Study designs of evaluations included in the review
Inclusion criteria were not specified in terms of the study design. The duration of follow-up amongst randomised controlled trials (RCTs) ranged from immediately post-intervention to 18 months.
Specific interventions included in the review
Studies of interventions aimed at improving adherence to ART were eligible for inclusion. Half of the included studies evaluated combinations of cognitive and behavioural interventions; other studies evaluated emotional support, either alone or in combination with other elements or methods used to provide services. Most interventions were provided to individuals; others were provided to groups. The interventions were delivered by a variety of providers, such as pharmacists, nurses, HIV primary care providers, paraprofessionals, peers and counsellors. The duration of the interventions ranged from one session to several contacts over 10 months. Three studies evaluated theory-based interventions.

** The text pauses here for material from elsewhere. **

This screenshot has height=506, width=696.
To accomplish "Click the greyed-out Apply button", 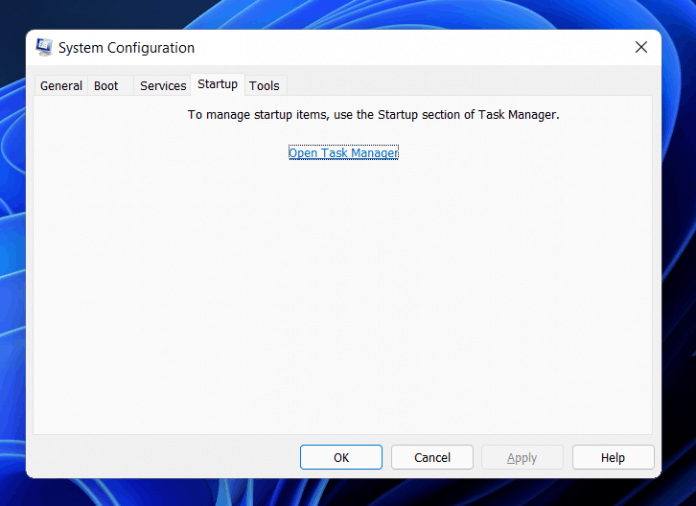I will click(522, 457).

Participants included in the review
Studies of patients with HIV who were taking ART were eligible for inclusion. About half of the included studies targeted general HIV populations; most of the others targeted active injecting drug users or patients with a history of substance abuse.
Outcomes assessed in the review
Studies that assessed adherence were eligible for inclusion. The included studies assessed adherence using self-report, refills, MEMS TrackCaps, medication monitoring, clinic visits or appointment attendance. Other outcomes, such as decrease in viral load, were also assessed (details were reported).
How were decisions on the relevance of primary studies made?
The authors did not state how the papers were selected for the review, or how many reviewers performed the selection.